Back in the golden day of cruising, travelers could barely believe their eyes when they stepped aboard a luxury cruise liner and found fully equipped gymnasiums, relaxing Turkish baths, and even well stocked libraries and outdoor, European-style cafes. Of course, all of these features, and indeed much, much more, are pretty standard across the board now, with most of us expecting high-end restaurants, shopping malls and casinos at the very least when taking a cruise. With the bar being well and truly raised, cruise companies around the world are seeking out new features that will make their ships stand out over all others and what the industry is starting to see on the newer ships, and on those that have been recently renovated, is a level of excitement and a level of utter luxury that has simply never before been seen at sea.
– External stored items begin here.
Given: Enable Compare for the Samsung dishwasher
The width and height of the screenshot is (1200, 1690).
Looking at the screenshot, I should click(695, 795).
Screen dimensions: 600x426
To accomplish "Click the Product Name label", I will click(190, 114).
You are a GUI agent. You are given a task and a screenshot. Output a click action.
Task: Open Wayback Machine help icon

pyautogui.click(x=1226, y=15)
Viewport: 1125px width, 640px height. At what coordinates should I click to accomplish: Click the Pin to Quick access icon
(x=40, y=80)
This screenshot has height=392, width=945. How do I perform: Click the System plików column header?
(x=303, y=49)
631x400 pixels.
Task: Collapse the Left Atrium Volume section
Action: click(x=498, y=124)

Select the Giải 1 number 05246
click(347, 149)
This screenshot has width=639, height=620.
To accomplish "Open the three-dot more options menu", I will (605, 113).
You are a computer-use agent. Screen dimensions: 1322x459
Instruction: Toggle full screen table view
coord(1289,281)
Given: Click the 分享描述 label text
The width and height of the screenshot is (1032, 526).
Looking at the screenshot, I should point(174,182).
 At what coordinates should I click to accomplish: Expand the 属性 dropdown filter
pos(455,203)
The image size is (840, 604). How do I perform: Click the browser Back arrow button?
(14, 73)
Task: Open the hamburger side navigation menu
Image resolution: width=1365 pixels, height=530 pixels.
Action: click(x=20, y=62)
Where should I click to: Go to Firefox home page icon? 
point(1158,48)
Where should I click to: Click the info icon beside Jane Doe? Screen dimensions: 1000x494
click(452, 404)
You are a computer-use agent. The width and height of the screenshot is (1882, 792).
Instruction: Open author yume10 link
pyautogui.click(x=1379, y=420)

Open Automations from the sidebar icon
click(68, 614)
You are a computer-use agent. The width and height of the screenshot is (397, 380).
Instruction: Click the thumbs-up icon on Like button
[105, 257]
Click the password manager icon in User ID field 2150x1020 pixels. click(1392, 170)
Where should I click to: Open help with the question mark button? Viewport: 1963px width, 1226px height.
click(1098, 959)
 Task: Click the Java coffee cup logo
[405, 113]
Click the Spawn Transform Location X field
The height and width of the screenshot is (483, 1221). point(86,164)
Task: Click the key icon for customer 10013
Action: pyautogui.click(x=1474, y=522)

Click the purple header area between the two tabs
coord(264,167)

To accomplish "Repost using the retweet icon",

The North Star, which features aboard Royal Caribbean’s newest vessel scheduled to set sail in 2014, is the first of its kind in the world. Suspended by a rotating arm-style mechanism attached to the ship’s uppermost deck, the glass-encased gondola can only be described as a blend of the capsules of the London Eye and the glass elevator in the Roald Dahl classic. Holding up to 13 passengers at any one time, the North Star gives unrivaled 360-degree views over the vast ocean, from a 300 meter high vantage point. Royal Caribbean wanted to create a new feature that would simply be irresistible to travelers, and based on the 6.8 million annual visitors to the Eiffel Tower, and the 3.65 million people who ride to the top of the Empire State building each year, it seems that high viewpoints are right on trend. There’s just something about the perceived breathtaking sights that travelers cannot say ‘no’ to. It’s anticipated that the newer ships of the Quantum class will also feature a similar attraction.
Outdoor movie screens are becoming quite common on newer cruise ships as more and more cruise companies aim to make use of the great weather, particularly throughout the Mediterranean, Caribbean, and around the Australian coast. However, none are quite as spectacular as the ‘Movies Under the Stars’ screens on many of the Princess Cruises vessels. ‘MUTS’, as it has become known, debuted on the Grand Princess and, with a screen measuring 300 square feet, it is now one of the largest outdoor movie screens in the world. Located poolside for the ultimate in atmospheric impression, the screen shows up to 7 recent Hollywood blockbusters each day, along with sporting events, concerts, and kid’s films. Utilising state-of-the-art technology, the screen can be seen and heard even in brilliant sunlight and against the sounds of the ship’s engines, so you get excellent quality all of the time. The latest edition to the fleet, Royal Princess, unveiled an even larger screen towering over the open deck space.
Balcony cabins are a great choice of accommodation that give you the chance to gaze out over the ocean from your own private space. It’s an especially good option for those taking a romantic cruise, to enjoy the intimacy of watching the ship sail along the water’s surface together. Sadly, balcony cabins don’t always fall within the holiday budget, but all that is about to change. Royal Caribbean’s newest ship, Quantum of the Seas, features 373 ‘virtual balcony’ cabins, which include 80 inch LED screens stretching from floor to ceiling of an indoor cabin. What’s even more impressive is that these virtual balconies display real-time images of the outside, both at sea and in port. You can even turn the screen on and off as you please, so if you’re trying to have a little nap in the day, just switch the screen off for instant sleep-inducing conditions. Virtual balconies are expected to be rolled out on other Quantum class ships, as well as Navigator, Voyager, Adventure, and Explorer of the Seas, and it’s estimated that they will revolutionise cruise accommodations to a point where indoor cabins become the most popular rooms on the ship!
Love him or loathe him, Marco Pierre White has become a household name in the UK, and his culinary skills cannot be questioned. Marco lends his name to not one but four different restaurants across a number of P&O vessels with The White Room aboard Ventura considered by many to be one of the finest speciality dining venues at sea. The menu is varied but has a definitive European theme, with French-inspired chicken coq au vin, Italian risotto, and, of course, the obligatory snail side dish. If you’re lucky, you may even catch a glimpse of the man himself, who frequently steps aboard to whip up some mouth-watering cuisine and ensure that standards are being maintained. He’s even been known to offer on-board cookery lessons for children, helping to teach them about good health, good nutrition, and the finest of foods. If you’re keen to dine at a celebrity chef restaurant on board, try to reserve a table when you embark, as these restaurants do book up quickly. If you’re traveling in a suite aboard Ventura then you will also have exclusive use of this superb dining venue for breakfast each morning, should you wish.
Cruising is evolving to a point where it is almost unrecognisable from the days of the 1920s and 30s when simply a good meal at sea was considered to be an amazing feat. As more and more ships are being designed and constructed, we’re starting to see features, activities, and attractions that were once never mere pipe dreams now becoming spectacular realities. Bumper cars, skydiving simulators and the worlds most talented performance artists are just some of the additional features we can expect to see on ships in the near future.